> _WHAT TO WORK ON_: Reproduce word for word the part of the items that opens with the line containing "coordinates (529, 351)." and closes with the line containing "the file item labeled 'Configurations' to select it is", including both of those lines.

>> start SOURCE DATA

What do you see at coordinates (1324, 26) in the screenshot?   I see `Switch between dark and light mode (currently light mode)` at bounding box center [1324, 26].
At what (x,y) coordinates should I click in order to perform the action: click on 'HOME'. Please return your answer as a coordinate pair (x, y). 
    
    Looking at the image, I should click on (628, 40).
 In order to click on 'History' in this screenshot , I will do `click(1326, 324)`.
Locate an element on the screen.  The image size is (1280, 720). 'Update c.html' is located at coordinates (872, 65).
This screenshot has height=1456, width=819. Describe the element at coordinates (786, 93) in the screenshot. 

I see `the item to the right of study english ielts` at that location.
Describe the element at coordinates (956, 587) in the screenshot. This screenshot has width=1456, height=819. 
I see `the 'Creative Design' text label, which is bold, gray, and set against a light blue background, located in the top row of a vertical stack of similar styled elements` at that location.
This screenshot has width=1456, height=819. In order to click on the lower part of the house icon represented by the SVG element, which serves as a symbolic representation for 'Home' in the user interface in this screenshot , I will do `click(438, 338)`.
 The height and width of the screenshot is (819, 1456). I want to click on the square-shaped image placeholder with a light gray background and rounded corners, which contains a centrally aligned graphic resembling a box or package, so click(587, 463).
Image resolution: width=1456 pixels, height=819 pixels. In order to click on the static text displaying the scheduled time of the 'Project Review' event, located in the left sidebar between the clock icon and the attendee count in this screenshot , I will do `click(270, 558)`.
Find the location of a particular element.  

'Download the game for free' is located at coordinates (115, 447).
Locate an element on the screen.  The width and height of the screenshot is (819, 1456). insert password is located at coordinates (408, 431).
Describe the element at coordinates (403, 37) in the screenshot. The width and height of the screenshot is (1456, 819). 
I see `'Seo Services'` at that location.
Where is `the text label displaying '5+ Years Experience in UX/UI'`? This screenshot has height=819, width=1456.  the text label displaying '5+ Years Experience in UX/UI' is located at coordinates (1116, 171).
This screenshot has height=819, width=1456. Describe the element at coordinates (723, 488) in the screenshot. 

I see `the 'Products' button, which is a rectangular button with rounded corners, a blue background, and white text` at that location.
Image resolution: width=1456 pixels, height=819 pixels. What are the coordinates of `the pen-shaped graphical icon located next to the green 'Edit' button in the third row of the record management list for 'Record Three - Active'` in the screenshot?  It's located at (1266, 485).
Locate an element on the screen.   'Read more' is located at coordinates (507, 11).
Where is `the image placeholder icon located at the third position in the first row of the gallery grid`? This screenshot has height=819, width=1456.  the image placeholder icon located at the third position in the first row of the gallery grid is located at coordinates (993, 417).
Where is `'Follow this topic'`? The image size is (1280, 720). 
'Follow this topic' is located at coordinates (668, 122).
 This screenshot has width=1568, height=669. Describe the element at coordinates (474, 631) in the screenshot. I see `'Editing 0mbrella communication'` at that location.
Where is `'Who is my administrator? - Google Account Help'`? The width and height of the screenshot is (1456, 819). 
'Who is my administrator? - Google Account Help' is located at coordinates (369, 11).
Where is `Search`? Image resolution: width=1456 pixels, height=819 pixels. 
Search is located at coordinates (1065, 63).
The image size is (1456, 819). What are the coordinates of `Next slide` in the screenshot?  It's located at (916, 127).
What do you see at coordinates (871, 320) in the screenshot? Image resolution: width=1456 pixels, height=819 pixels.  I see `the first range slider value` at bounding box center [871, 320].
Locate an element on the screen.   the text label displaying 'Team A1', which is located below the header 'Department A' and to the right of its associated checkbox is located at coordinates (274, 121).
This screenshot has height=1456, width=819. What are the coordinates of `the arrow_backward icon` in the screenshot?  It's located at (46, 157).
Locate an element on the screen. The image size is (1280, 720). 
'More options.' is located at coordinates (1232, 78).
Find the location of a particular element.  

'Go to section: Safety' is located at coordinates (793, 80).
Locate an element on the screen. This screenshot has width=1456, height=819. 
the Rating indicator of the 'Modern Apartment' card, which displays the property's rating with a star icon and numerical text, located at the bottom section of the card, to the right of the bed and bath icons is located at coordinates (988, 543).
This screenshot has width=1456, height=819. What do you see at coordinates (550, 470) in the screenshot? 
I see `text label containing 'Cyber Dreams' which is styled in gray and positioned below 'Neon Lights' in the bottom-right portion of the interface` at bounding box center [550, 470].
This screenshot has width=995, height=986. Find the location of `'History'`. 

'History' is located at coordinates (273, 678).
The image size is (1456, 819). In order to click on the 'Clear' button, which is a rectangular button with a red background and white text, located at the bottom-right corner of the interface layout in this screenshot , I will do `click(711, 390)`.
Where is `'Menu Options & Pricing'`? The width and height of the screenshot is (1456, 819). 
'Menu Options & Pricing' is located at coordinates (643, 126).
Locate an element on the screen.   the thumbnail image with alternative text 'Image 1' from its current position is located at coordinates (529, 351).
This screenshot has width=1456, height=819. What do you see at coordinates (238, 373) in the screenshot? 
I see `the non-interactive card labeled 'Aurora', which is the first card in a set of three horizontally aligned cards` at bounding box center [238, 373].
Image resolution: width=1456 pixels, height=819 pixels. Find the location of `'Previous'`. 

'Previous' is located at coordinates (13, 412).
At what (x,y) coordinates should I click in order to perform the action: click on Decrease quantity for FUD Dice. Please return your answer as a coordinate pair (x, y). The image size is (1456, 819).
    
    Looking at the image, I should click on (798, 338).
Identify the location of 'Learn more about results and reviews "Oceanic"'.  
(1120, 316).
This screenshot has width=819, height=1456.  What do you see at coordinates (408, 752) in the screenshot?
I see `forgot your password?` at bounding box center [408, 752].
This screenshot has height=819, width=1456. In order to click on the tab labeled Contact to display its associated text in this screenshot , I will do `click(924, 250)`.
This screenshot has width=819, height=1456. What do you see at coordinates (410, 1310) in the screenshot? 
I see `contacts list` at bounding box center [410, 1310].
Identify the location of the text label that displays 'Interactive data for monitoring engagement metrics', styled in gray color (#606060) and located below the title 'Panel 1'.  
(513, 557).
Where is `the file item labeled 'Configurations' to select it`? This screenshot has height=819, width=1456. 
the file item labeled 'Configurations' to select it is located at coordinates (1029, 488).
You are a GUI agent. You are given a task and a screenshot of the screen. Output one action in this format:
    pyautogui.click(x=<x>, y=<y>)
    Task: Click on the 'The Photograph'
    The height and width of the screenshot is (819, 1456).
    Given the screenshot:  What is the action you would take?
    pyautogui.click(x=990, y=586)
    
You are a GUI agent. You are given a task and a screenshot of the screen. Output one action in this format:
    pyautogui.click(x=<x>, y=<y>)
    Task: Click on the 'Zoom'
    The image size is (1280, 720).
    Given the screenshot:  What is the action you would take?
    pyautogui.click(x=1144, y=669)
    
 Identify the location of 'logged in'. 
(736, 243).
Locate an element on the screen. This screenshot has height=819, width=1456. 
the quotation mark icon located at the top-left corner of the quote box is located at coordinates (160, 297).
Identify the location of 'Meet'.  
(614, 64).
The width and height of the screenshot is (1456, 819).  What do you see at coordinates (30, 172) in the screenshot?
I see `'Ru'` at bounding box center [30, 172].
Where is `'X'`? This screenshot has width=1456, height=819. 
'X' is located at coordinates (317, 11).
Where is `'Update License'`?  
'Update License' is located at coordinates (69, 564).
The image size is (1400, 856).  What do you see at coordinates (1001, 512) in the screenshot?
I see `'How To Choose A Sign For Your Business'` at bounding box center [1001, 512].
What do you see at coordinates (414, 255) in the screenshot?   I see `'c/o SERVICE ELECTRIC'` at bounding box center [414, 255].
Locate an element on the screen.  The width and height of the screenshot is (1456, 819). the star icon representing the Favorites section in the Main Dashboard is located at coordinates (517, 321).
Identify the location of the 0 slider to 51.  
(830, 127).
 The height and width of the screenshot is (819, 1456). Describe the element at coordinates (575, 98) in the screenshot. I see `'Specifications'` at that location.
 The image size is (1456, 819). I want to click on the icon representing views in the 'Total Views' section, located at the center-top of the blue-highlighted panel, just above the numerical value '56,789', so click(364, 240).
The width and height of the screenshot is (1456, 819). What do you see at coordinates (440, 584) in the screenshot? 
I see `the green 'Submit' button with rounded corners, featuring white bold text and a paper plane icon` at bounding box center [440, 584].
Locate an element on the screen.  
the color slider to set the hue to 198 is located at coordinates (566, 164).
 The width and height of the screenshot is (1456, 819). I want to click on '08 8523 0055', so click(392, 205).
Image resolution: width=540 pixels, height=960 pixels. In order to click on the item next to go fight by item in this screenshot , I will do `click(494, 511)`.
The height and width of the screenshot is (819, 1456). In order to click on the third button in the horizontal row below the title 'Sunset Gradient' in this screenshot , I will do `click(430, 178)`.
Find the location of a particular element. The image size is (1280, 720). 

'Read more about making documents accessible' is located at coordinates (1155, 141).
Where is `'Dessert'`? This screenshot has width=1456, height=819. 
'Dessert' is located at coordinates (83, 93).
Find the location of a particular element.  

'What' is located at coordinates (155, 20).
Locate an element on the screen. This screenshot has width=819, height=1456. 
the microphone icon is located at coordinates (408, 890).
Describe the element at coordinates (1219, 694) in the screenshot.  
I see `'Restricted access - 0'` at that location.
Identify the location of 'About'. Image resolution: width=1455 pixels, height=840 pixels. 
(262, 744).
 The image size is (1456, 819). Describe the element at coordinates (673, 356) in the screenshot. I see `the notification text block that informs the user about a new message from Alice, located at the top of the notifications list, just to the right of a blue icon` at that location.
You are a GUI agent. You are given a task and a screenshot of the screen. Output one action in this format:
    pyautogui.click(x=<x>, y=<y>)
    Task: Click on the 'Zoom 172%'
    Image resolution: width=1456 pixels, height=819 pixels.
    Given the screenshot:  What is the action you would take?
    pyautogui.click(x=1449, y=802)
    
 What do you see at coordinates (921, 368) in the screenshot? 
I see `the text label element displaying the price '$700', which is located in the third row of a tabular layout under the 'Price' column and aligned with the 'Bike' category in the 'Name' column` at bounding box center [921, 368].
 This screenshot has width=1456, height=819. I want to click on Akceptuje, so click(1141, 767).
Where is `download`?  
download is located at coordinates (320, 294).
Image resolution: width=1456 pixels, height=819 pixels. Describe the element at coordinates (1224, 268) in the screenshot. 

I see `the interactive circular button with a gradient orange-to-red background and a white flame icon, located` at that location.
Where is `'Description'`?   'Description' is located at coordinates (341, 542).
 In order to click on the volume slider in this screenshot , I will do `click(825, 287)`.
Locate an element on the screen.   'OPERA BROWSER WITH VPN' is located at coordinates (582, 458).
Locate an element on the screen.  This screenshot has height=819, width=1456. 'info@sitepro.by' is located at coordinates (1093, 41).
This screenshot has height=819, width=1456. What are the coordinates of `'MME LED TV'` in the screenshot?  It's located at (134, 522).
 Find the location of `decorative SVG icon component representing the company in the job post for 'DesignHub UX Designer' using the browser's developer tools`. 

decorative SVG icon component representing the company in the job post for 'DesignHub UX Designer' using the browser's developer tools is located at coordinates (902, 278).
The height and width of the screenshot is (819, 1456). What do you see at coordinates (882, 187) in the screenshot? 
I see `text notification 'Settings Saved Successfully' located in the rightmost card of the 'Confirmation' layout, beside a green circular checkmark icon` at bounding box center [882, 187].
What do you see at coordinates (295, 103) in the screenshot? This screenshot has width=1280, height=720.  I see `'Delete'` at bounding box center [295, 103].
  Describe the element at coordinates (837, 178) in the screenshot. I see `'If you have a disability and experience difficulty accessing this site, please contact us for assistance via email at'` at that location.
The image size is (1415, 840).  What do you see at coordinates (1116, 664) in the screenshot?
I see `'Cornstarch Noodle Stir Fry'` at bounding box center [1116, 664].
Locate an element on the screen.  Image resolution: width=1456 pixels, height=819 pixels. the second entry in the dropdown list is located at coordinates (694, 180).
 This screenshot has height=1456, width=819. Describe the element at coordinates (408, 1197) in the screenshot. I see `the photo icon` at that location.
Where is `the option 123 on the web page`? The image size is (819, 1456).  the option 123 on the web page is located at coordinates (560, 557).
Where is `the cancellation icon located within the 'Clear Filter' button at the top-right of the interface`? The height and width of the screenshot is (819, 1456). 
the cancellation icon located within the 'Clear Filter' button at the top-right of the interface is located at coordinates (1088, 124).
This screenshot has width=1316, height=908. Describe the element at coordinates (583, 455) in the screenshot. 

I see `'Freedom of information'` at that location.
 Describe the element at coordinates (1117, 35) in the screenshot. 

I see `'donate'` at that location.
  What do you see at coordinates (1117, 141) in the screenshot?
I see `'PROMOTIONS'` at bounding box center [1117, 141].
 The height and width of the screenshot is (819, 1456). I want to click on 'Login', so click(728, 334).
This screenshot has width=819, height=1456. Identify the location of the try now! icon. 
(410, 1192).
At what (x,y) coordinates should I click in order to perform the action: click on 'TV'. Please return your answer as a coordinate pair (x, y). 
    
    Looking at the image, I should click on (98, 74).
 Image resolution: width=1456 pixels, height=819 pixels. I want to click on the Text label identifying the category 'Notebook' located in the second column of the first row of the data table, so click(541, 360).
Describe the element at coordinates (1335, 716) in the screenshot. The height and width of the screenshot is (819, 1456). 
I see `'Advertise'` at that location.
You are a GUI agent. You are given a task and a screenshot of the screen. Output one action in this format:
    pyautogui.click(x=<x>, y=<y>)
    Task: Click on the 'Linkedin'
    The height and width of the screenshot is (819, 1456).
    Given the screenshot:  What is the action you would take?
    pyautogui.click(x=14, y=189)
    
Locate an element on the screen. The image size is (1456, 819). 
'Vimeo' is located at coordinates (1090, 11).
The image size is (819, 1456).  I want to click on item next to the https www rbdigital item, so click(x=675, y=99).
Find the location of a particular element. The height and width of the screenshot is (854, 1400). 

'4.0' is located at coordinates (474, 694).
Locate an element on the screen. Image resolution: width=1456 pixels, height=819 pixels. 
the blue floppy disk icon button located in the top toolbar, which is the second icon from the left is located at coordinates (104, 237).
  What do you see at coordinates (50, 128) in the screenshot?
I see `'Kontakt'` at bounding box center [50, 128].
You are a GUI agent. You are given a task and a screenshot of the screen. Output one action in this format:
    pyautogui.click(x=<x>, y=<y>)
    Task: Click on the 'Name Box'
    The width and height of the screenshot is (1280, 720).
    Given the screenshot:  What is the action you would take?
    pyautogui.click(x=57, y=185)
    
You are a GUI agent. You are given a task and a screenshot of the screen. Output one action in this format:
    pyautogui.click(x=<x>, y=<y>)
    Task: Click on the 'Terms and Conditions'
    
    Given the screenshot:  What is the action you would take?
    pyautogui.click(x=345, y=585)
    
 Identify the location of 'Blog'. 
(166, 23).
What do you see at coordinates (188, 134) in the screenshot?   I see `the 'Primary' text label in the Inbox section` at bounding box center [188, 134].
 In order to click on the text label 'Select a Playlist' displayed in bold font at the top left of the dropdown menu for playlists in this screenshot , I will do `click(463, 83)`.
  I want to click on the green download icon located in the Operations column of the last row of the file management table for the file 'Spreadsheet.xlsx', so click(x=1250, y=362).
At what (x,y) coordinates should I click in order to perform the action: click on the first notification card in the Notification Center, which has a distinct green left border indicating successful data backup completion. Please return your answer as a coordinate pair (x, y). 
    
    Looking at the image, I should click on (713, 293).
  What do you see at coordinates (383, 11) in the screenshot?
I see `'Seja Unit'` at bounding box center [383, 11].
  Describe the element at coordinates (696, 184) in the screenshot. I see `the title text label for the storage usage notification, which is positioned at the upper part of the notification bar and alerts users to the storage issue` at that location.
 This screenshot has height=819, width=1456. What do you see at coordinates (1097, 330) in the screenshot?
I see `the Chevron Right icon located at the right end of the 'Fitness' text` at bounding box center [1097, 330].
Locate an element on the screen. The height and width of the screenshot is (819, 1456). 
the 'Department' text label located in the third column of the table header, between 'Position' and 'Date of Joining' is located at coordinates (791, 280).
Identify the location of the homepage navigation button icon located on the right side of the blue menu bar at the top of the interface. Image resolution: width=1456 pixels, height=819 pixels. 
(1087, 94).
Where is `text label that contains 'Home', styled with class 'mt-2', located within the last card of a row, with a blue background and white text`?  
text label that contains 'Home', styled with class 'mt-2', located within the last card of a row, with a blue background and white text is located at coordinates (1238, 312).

>> end SOURCE DATA

> _RESPONSE_:
Locate an element on the screen.   the thumbnail image with alternative text 'Image 1' from its current position is located at coordinates (529, 351).
This screenshot has width=1456, height=819. What do you see at coordinates (238, 373) in the screenshot? 
I see `the non-interactive card labeled 'Aurora', which is the first card in a set of three horizontally aligned cards` at bounding box center [238, 373].
Image resolution: width=1456 pixels, height=819 pixels. Find the location of `'Previous'`. 

'Previous' is located at coordinates (13, 412).
At what (x,y) coordinates should I click in order to perform the action: click on Decrease quantity for FUD Dice. Please return your answer as a coordinate pair (x, y). The image size is (1456, 819).
    
    Looking at the image, I should click on (798, 338).
Identify the location of 'Learn more about results and reviews "Oceanic"'.  
(1120, 316).
This screenshot has width=819, height=1456.  What do you see at coordinates (408, 752) in the screenshot?
I see `forgot your password?` at bounding box center [408, 752].
This screenshot has height=819, width=1456. In order to click on the tab labeled Contact to display its associated text in this screenshot , I will do `click(924, 250)`.
This screenshot has width=819, height=1456. What do you see at coordinates (410, 1310) in the screenshot? 
I see `contacts list` at bounding box center [410, 1310].
Identify the location of the text label that displays 'Interactive data for monitoring engagement metrics', styled in gray color (#606060) and located below the title 'Panel 1'.  
(513, 557).
Where is `the file item labeled 'Configurations' to select it`? This screenshot has height=819, width=1456. 
the file item labeled 'Configurations' to select it is located at coordinates (1029, 488).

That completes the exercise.